### Work to be completed:
All of the entries need to be set down exactly as they read.

### Stored data:
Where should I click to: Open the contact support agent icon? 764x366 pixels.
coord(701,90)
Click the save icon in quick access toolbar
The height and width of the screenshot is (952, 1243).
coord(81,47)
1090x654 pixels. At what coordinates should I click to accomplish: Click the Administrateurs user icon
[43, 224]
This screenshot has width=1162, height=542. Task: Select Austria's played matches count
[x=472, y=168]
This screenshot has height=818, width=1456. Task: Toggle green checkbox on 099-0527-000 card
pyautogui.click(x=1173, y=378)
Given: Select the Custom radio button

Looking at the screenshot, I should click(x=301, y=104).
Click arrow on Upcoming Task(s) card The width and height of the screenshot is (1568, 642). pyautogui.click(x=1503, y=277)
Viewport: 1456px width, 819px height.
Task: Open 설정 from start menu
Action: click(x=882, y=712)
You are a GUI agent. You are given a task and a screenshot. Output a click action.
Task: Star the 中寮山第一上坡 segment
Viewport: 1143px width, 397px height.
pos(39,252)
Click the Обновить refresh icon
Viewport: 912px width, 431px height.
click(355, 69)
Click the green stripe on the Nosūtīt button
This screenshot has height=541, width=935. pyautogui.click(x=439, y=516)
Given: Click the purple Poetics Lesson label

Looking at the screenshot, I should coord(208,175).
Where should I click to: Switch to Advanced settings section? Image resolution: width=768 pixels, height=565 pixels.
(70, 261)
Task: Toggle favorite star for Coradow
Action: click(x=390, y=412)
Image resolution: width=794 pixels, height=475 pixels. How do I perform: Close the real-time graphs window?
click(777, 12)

### Solved problem:
Where should I click to: Open the contact support agent icon? 764x366 pixels.
coord(701,90)
Click the save icon in quick access toolbar
The height and width of the screenshot is (952, 1243).
coord(81,47)
1090x654 pixels. At what coordinates should I click to accomplish: Click the Administrateurs user icon
[43, 224]
This screenshot has width=1162, height=542. Task: Select Austria's played matches count
[x=472, y=168]
This screenshot has height=818, width=1456. Task: Toggle green checkbox on 099-0527-000 card
pyautogui.click(x=1173, y=378)
Given: Select the Custom radio button

Looking at the screenshot, I should click(x=301, y=104).
Click arrow on Upcoming Task(s) card The width and height of the screenshot is (1568, 642). pyautogui.click(x=1503, y=277)
Viewport: 1456px width, 819px height.
Task: Open 설정 from start menu
Action: click(x=882, y=712)
You are a GUI agent. You are given a task and a screenshot. Output a click action.
Task: Star the 中寮山第一上坡 segment
Viewport: 1143px width, 397px height.
pos(39,252)
Click the Обновить refresh icon
Viewport: 912px width, 431px height.
click(355, 69)
Click the green stripe on the Nosūtīt button
This screenshot has height=541, width=935. pyautogui.click(x=439, y=516)
Given: Click the purple Poetics Lesson label

Looking at the screenshot, I should coord(208,175).
Where should I click to: Switch to Advanced settings section? Image resolution: width=768 pixels, height=565 pixels.
(70, 261)
Task: Toggle favorite star for Coradow
Action: click(x=390, y=412)
Image resolution: width=794 pixels, height=475 pixels. How do I perform: Close the real-time graphs window?
click(777, 12)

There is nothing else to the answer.